= TEXTO DO EXERCÍCIO =
▬▬▬

Ainda no início da gravidez, os médicos perceberam alterações nos exames de rotina de pré-natal, mas descartaram a possibilidade de Melina nascer com alguma síndrome. Eles acreditavam que o tamanho pequeno dos olhos poderia ser alguma característica física familiar. Mesmo assim, todos os dias quando Marcela chegava do trabalho, deitava-se no sofá, cantava para a barriga e rezava pela saúde da neném.

Fabrício, marido de Marcela, segura e beija a cabeça de Melina enquanto a mãe conversa com a bebê. A família aparece ao lado de um bolo de aniversário e balões decorativos
Legenda: Marcela e Fabrício, seu marido, foram em inúmeros médicos para entender como melhorar o desenvolvimento de Melina
Foto: Arquivo Pessoal

Maternidade atípica

Assim que Melina nasceu e foram constatadas as malformações, Marcela recebeu uma lista de 11 médicos que deveria procurar. Três dias após a cirurgia cesariana, mãe e bebê estavam rodando os quatro cantos da cidade em buscas de respostas, diagnósticos e tratamentos.

Com 17 dias de vida, Mel já fazia fisioterapia visual. A certeza da síndrome só veio após seis meses e incontáveis visitas a especialistas, tanto no Ceará quanto em São Paulo.

No meio de todo o tratamento e busca por respostas, Marcela se tornava mãe de um jeito que nunca esperou.

▬▬▬

= DADOS FORNECIDOS =
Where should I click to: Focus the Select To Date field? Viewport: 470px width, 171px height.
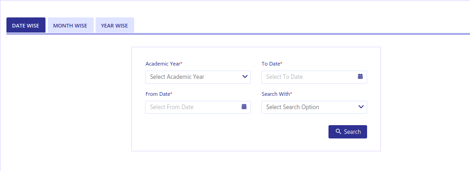click(x=314, y=77)
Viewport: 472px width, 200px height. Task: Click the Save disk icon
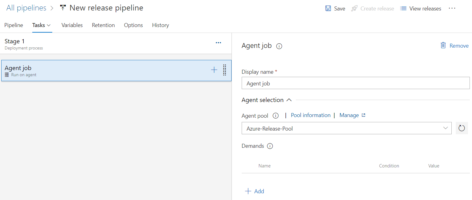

▬▬▬

= TAREFA SOLICITADA A =
Responda, com base no texto sobre Melina:
(i) Segundo os médicos, o tamanho pequeno dos olhos poderia ser o quê?
(ii) Quantos médicos havia na lista que Marcela recebeu?
(iii) Com quantos dias de vida Mel já fazia fisioterapia visual?
= TAREFA SOLICITADA B =
Por favor, reescreva o trecho do texto sobre Melina que vai de "Fabrício, marido de" até "que nunca esperou.", trocando "cirurgia cesariana" por "cesárea".
= TAREFA SOLICITADA C =
Prossiga com o texto sobre Melina a partir do ponto em que ele termina.
A listagem não tem relação com o texto sobre Melina.

= RESULTADO DO EXERCÍCIO A =
(i) Alguma característica física familiar.
(ii) 11 médicos.
(iii) Com 17 dias de vida.

= RESULTADO DO EXERCÍCIO B =
Fabrício, marido de Marcela, segura e beija a cabeça de Melina enquanto a mãe conversa com a bebê. A família aparece ao lado de um bolo de aniversário e balões decorativos
Legenda: Marcela e Fabrício, seu marido, foram em inúmeros médicos para entender como melhorar o desenvolvimento de Melina
Foto: Arquivo Pessoal

Maternidade atípica

Assim que Melina nasceu e foram constatadas as malformações, Marcela recebeu uma lista de 11 médicos que deveria procurar. Três dias após a cesárea, mãe e bebê estavam rodando os quatro cantos da cidade em buscas de respostas, diagnósticos e tratamentos.

Com 17 dias de vida, Mel já fazia fisioterapia visual. A certeza da síndrome só veio após seis meses e incontáveis visitas a especialistas, tanto no Ceará quanto em São Paulo.

No meio de todo o tratamento e busca por respostas, Marcela se tornava mãe de um jeito que nunca esperou.

= RESULTADO DO EXERCÍCIO C =
“Eu recém-mãe, vivendo ali tudo que eu nunca imaginei. Durante a gestação existiam as dúvidas, mas não era o que a gente queria e o que sonhou a vida inteira. Toda mulher tem aquela vontade de ser mãe, é como se a vida toda eu esperasse por aquele momento e eu tava vivendo tudo muito diferente”, relata.

A vontade de ver a filha feliz, brincando em paz e quieta no berço era contrastada com a necessidade de levar Mel para a fisioterapia, fonoaudiologia e coletas de inúmeros exames para garantir o melhor desenvolvimento possível. Marcela conta que, devido ao convívio próximo, as profissionais da saúde que cuidam de Melina já viraram parte da família.

Não é fácil, não dá pra romantizar a maternidade atípica. São dúvidas constantes, mas parece que Deus dá compensações, dando pessoas que ajudam a passar por isso”
Marcela Bastos
Mãe da Melina

Marcela mantém uma conta no Instagram para compartilhar todo o processo da maternidade e do desenvolvimento de Melina. É lá que ela posta vídeos mostrando como Mel brinca, convive com outros e se diverte, agora com 1 ano e 9 meses. É por meio da conta também que ela documenta a própria desconstrução.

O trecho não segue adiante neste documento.